Well… you can do this: prog = RunCommand(['ls', '/tmp', '-l'])
with which we’ll get back the prog object. If you literally then do print(prog)
it will print the result of the __repr__()
function:
Command: ['ls', '/tmp', '-l']
Directory: current directory
Env: <... a collection of things from your environment ...>
Exit Code: 0
stdout: total 1
drwx------ 1 root root 0 Jan 1 01:01 somedir
stderr:
But you can also do things like:
for line in prog.stdout:
print(line)
or:
try:
prog = RunCommand(['false'], raise_on_error=True)
catch Exception as e:
logger.error(e)
exit(e.exit_code)
Putting it together
So, I wrote all this up into a git repo, that you’re more than welcome to take your own inspiration from! It’s licenced under an exceptional permissive license, so you can take it and use it without credit, but if you want to credit me in some way, feel free to point to this blog post, or the git repo, which would be lovely of you.
Github: JonTheNiceGuy/python_shell_script_template
Featured image is “The Conch” by “Kurtis Garbutt” on Flickr and is released under a CC-BY license.
As always, another great/useful post Jon.
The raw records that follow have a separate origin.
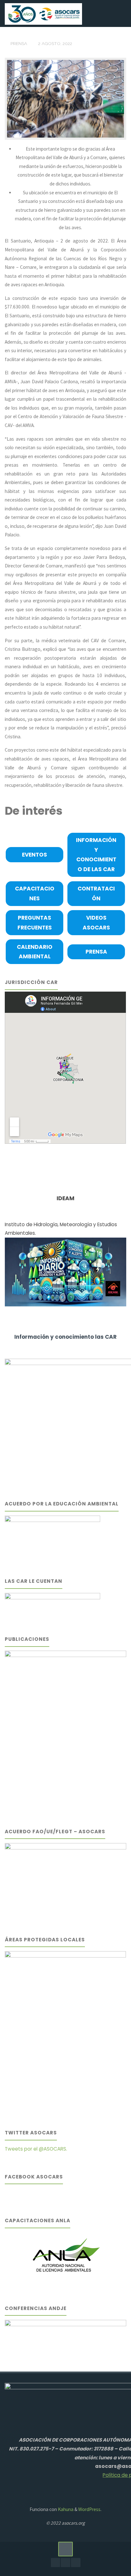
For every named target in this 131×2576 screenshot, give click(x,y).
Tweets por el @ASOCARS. (36, 2149)
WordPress (89, 2509)
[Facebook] (55, 2562)
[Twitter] (75, 2562)
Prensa (18, 43)
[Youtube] (65, 2562)
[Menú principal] (119, 13)
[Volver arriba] (65, 2549)
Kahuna (65, 2509)
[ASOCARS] (43, 13)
Thanks for sharing. You’re posts help to keep me current whilst I’m not directly working in a hands-on role 😁
Curious, where do Lamba, Google/Azure functions come into play today in the admin space – where I used to keep a library of scripts in a folder on my pc, these would now live on GitHub/GitLab etc. Do admins today leverage FaaS over cronjobs?
And a follow up question, I’ve played a lot with AI (ChatGpt/Gemini) to help rapidly prototype scripts & programs. I find it helpful but still requires knowledge to be able to make the output actually work as expected – are admins making productive use of AI today? (Personally I feel it has become less useful over time and this may be by design to encourage upsell – always the cynic!)
Thanks again for sharing
Hey Graham, thanks for the reply (and my word, it’s lovely to hear from you!)
I can’t speak for other admins, but my current team doesn’t use FaaS for anything except for where a SaaS provider has told us to implement it. That said, we’re pretty conservative on things which aren’t self-hosted, after we’ve had near-misses with 3rd party branches putting out user’s data at risk (but never, afaik, in the hands of attackers!)
I’d say that our model still looks like:
1. Script stored on GitHub, pull and run from your machine. Mostly for unprivileged users making local changes to their machines.
2. IaC stored in GitHub, run in specific trusted SaaS platforms on push, mostly unprivileged users in specific roles that need to change infra.
3. IaC stored in GitHub, run locally on an admin machine, essentially where sudo is required.
Regarding AI, it’s fair to say that I’m fairly distrustful of it. I essentially use it to fix my “google-foo” (for a term that shows my age!) as a way to find the search terms I don’t remember or never knew.
I have tried several times to more directly incorporate AI tooling into my workflow and each time removed it fairly soon after putting it in, because it was either plain wrong, because it did things that didn’t match what I needed, or because it did something that wasn’t in keeping with the rest of the project, and thus made the code less maintainable.